The central bank raised its benchmark funds rate by 25 basis points as expected, but dropped language on “continuing increases” needed in favor of “some additional” hikes as it looks at how faltering confidence in banks is affecting the economy.
Futures still represent a 50% chance of a quarter-point hike, unlike in Europe, where markets will see 50 bps further tightening.
The gap sent the euro to a seven-week high of $1.0930.
A change in tone from the Fed eases markets’ worries that strong economic data will lead to higher rates, said Brian Daingerfield, NatWest Markets head of G10 FX strategy.
“From a foreign exchange perspective, this argues for further dollar weakness as the ceiling for the central bank cycle has clearly decreased,” he said.
The dollar index, which measures the currency against six major peers, was last down 0.2% and is on track for its sixth consecutive daily decline, the longest such streak since September 2021.
The Swiss National Bank raised its policy rate by 50 basis points as the central bank sought to balance inflation with concerns about financial market turmoil, while reiterating its readiness to act in the foreign exchange market.
The SNB also said the measures authorities announced over the weekend at Credit Suisse “stopped the crisis”.
The franc strengthened after the close and rose 0.2% to 0.9155 against the dollar.
“We’re seeing a stronger franc, not just because of the rise, but because they’ve effectively said they’re stopping the crisis in the banking sector,” said Kirstine Kundby-Nielsen, FX analyst at Danske Bank.
After showing a surprise rise in British inflation on Wednesday, sterling edged closer to a seven-week high, leaving it at 10.4%, piling pressure on the Bank of England to raise rates at its meeting.
Markets have priced in a 25-bp hike from the BoE.
The Norwegian crown strengthened against the euro and dollar after Norges Bank raised its interest rate by 25 bps to 3% and said a hike was possible in May.
The Australian and New Zealand dollars rose 0.6% and 0.9% respectively.
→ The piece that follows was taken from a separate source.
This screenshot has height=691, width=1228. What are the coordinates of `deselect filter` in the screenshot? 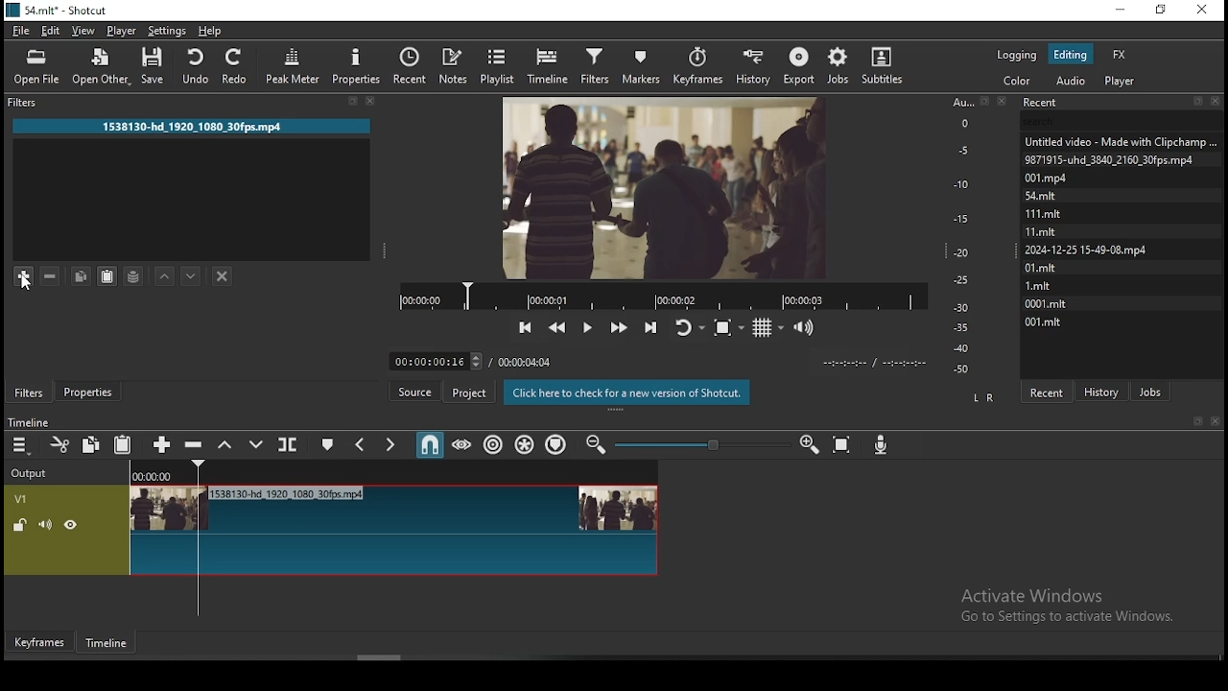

Dollar/yen, which tracks US yields closely, fell 0.3% after earlier hitting a six-week low of 130.41.
Two-year US Treasury yields fell 2 bps, extending Wednesday’s decline of about 20 bps.
Financial markets rallied after a Silicon Valley bank run and the sudden demise of Credit Suisse two weeks ago, with confidence in banks faltering worldwide.
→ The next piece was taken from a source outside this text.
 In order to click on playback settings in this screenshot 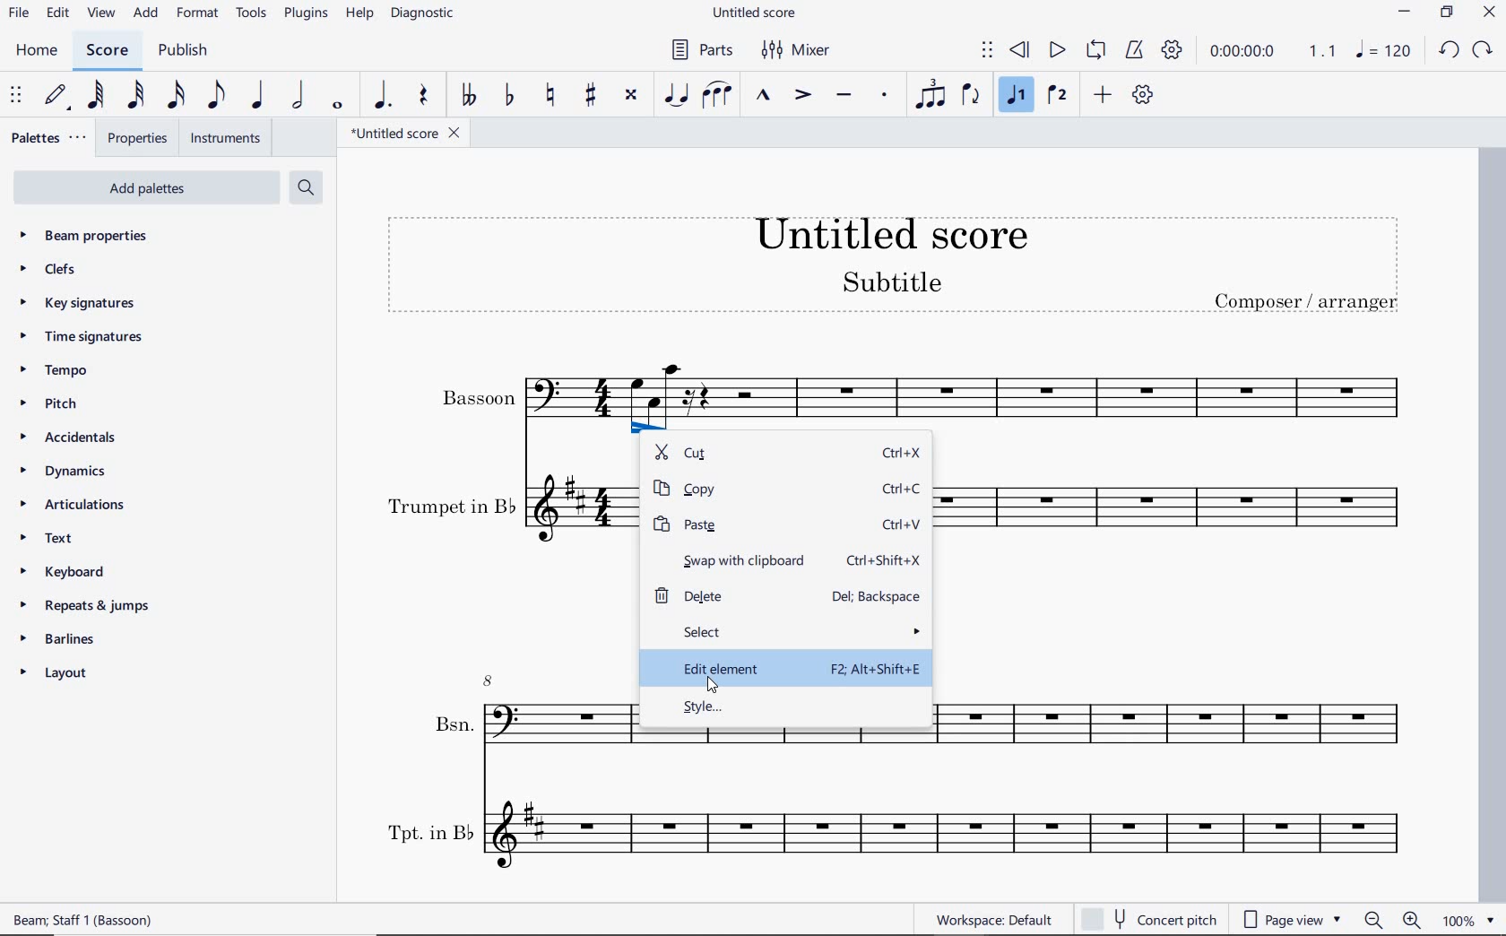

On the banking front, the focus is now primarily on US regional lenders, where concerns about a contagion of deposits are high.
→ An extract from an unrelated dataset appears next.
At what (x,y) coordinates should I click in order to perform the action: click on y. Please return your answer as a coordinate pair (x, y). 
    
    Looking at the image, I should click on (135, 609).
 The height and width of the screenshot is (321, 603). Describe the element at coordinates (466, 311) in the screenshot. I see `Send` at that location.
Federal Reserve Chairman Jerome Powell said last week that deposit flows had stabilized and that small lenders were taking some comfort from US Treasury Secretary Janet Yellen’s suggestion that deposit insurance would be considered a contagion risk.
It “took the nervousness out of the room,” said Daniel Kimpel, an executive at the local Passumsic Bank in St. Johnsbury, Vermont. However, shares of regional lenders fell.